Diabetic kidney disease (DKD) is one of the serious complications of diabetes mellitus. It has a poor prognosis and is one of the causes of end-stage renal disease. Existing treatments can improve the symptoms of DKD to some extent. However, they have the disadvantages of side effects and high price.

Research motivation

We performed in vitro cellular experiments to validate the effectiveness of the Nardostachyos Radix et Rhizoma-rhubarb drug pair (NRDP) and to provide new ideas for clinical treatment of DKD.

Research objectives

In this study, we used network pharmacology and molecular docking to predict the targets of NRDP for the treatment of DKD and validated the prediction findings using cellular experiments.

Research methods

Targets for NRDP and DKD were obtained using databases such as TCMSP, Genecards, OMIM, and TTD. Drug-disease intersection targets were obtained based on the VENNY 2.1 database and "drug-component-target-disease" network was constructed. Afterward, Kyoto Encyclopedia of Genes and Genomes pathway and Gene Ontology enrichment analyses were performed to further observe the relationship between targets and pathways. Finally, molecular docking was performed on the active ingredients of NRDP. Experiments such as the CCK-8 method, flow cytometry, and Western Blot were used to verify the molecular mechanism of NRDP for DKD.

Research results

NRDP may inhibit the viability of high glucose-induced TCMK-1 cells by modulating the advanced glycation end products (AGEs)-receptor for AGEs (RAGE) signaling pathway, thereby blocking cell cycle progression in the G0/G1 phase and reducing apoptosis.

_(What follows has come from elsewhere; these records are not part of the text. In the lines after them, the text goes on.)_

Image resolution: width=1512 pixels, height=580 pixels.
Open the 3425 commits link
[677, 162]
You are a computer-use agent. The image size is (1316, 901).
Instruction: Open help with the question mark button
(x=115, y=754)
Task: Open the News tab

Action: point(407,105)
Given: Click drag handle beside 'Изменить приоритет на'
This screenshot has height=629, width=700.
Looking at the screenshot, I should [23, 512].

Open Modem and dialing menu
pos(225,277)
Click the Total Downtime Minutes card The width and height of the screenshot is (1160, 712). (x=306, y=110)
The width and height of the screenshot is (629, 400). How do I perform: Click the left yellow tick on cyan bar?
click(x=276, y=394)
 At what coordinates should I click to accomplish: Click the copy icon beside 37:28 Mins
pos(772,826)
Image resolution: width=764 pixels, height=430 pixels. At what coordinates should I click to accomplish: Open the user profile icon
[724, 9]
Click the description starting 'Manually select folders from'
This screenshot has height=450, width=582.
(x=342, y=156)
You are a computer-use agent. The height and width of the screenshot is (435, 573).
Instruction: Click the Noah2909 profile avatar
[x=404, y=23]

It also downregulated the protein expression of p-STAT3, BAX, Caspase3, and Caspase9, and up-regulated the protein levels of BCL-2 and STAT3. These findings verified that NRDP could reduce high glucose-induced TCMK-1 cell injury, thereby restoring their function.

Research conclusions

NRDP may achieve its therapeutic effect on DKD by modulating the AGE-RAGE signaling pathway. NRDP arrests the cell cycle progression at the G0/G1 phase by inhibiting the proliferation of high glucose-induced TCMK-1 cells and reducing their apoptosis. NRDP inhibits the expression of proteins related to the AGE-RAGE signaling pathway in high glucose environment, which delays the progression of DKD.

Research perspectives

We next plan to conduct in vivo animal and omics experiments. To determine the specific components of NRDP in the blood for the treatment of DKD, gene detection will be performed by high-throughput validation methods such as transcriptomics, in order to provide a safe and effective method for clinical treatment of DKD.